The first time the ECB officially warned about the dangers of virtual currencies in general, and in particular, bitcoin – what was then a mostly unknown currency trading in the single digits (in USD terms) – was in November 2012 when in a report called “Virtual Currency Schemes” it warned that “in an extreme case, virtual currencies could have a substitution effect on central bank money if they become widely accepted. The increase in the use of virtual money might lead to a decrease in the use of “real” money, thereby also reducing the cash needed to conduct the transactions generated by nominal income. In this regard, a widespread substitution of central bank money by privately issued virtual currency could significantly reduce the size of central banks’ balance sheets, and thus also their ability to influence the short-term interest rates. Central banks would need to look at their existing tools to deal with this risk (for instance, trying to impose minimum reserve requirements on virtual currency schemes).”
Ironically, since then the ECB has moved significantly down the narrative of currency substitution, and in fact, following a recent push to eliminate paper currency (now that the €500 bill is no longer produced) the central bank has been urging for a shift away from real, paper money and into electronic variants.
However, overnight in a surprising reminder how the European central bank feels about bitcoin and other virtual money, the ECB urged EU lawmakers to tighten proposed new rules on digital currencies such as bitcoin, fearing they might one day weaken its own control over money supply in the euro zone. – Zerohedge
Central banks are desperate as they have run out of most options when it comes to try and revamp failing economies.
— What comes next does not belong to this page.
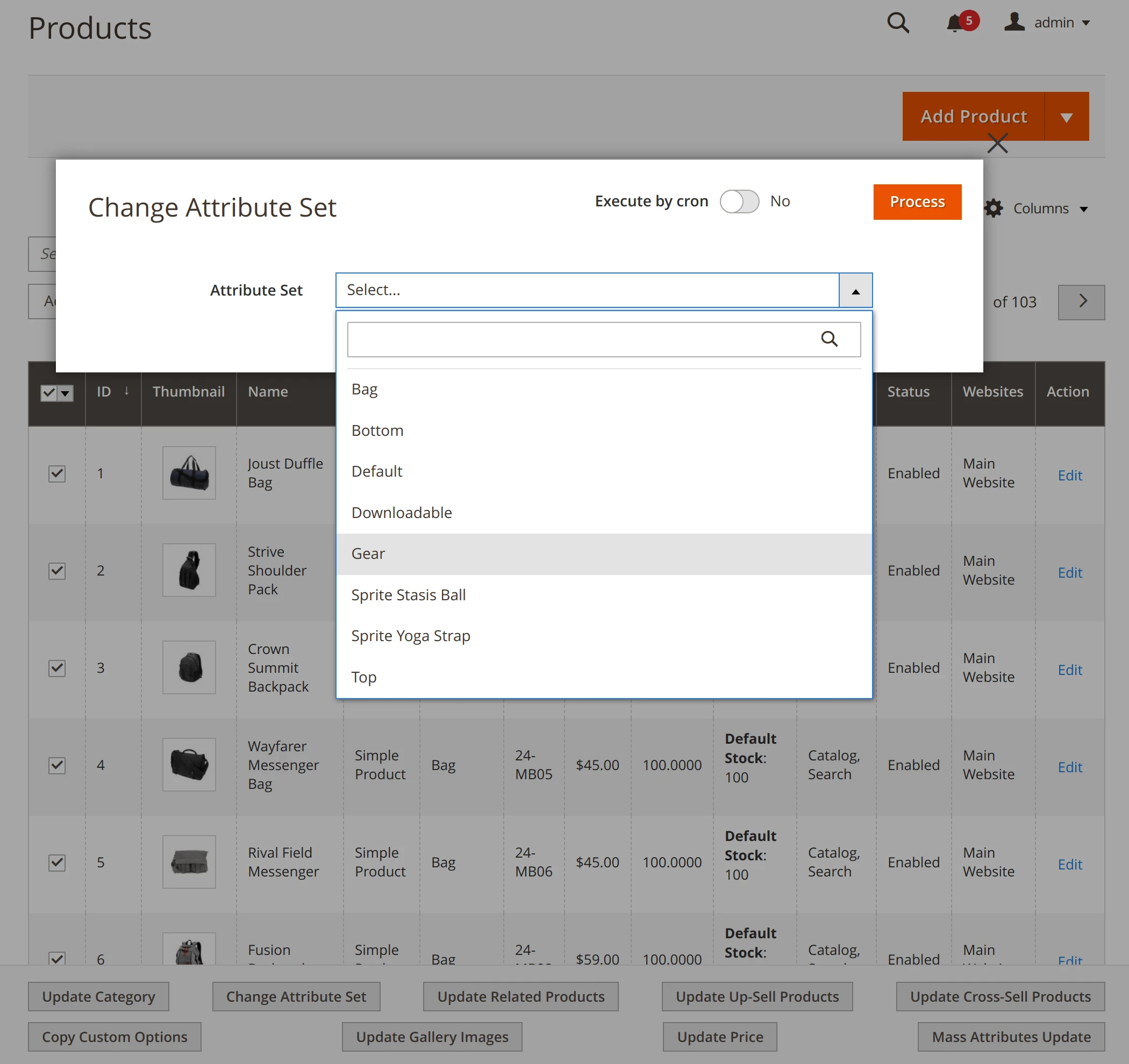1129x1064 pixels.
Task: Open the global search magnifier icon
Action: pyautogui.click(x=898, y=23)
People are starting to reject their currencies and policies and turning to alternatives like virtual currencies. This collapse in confidence has been going on for nearly a decade now.
Those world governing powers are trying to take back their power by rejecting these alternatives and publicly speaking out against them, rather than just ignoring them. People want to protect their money in times of uncertainty and see precious metals and virtual currencies as the way of achieving this.